Eventually, it all comes out. Excellent story.
Got to learn the craft of deft, tight story telling from you Keith.
Good one, indeed.
Looking forward to have you link up with us on #WordlessWednesday tomorrow. 🙂
Thanks for your kind words. See you there Natasha!
Hi Keith – yes I wonder how many others did similar – though count me out of that thought. Things are found out in the end … at some stage – I’ll keep quiet for you on this one – good read though – cheers Hilary
Your silence is appreciated Hilary!
Well written! I’m quite happy to not know what they found. 😉
Very sensible! Thanks Christine.
Sounds like this young man is already caught! He is just spinning his wheels! Great story, Keith!
He certainly is! Thanks PJ
Too many bad things happening. Kids play ground being converted to housing block. Then kids fighting and killing another kid, whose remains found today. Too bad, too sad.

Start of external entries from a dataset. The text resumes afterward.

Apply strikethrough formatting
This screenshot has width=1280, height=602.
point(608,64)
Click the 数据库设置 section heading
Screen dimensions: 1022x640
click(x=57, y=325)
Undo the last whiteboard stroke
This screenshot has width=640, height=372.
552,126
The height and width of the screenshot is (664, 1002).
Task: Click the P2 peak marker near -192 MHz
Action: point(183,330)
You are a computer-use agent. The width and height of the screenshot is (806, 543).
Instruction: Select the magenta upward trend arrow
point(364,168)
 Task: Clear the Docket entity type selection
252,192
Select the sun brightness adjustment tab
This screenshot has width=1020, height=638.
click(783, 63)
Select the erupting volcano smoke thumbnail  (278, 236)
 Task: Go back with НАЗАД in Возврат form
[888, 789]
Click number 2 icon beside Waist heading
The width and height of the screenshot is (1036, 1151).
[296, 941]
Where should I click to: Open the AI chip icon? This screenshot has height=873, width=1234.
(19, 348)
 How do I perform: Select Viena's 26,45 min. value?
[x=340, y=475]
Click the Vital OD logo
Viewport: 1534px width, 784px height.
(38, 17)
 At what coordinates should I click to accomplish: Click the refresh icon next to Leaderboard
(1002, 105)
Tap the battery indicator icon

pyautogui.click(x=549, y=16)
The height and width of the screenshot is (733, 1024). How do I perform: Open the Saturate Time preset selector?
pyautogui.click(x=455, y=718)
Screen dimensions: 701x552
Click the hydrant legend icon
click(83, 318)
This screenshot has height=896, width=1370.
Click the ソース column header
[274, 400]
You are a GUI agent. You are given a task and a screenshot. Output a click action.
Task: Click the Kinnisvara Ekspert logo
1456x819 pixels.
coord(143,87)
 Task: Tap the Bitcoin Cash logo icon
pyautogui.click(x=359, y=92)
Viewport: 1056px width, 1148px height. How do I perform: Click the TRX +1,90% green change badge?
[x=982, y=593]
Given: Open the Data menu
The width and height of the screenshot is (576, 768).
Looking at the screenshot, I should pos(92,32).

It happens, sadly. Thanks Abhijit
Nice! Love how the ‘something’ is still obviously illegal! I’d assume it’s a body, but you can change the story a lot if you assume something magical!
Precisely what I thought!
Enjoyed how this story was told. Good work.
I’m pleased! Thanks so much
Another good story Keith.
Thanks so much.
So very curious. Would make a great start to something larger!
I’m tempted! Thanks for dropping by.
There ya have that, then! Yikes! My lips are sealed.
Ellespeth
Thank goodness! Cheers Ellespeth
Yes. To many parks are disappearing, great descriptive writing.
Too right. The one I played on throughout my childhood is now an industrial estate.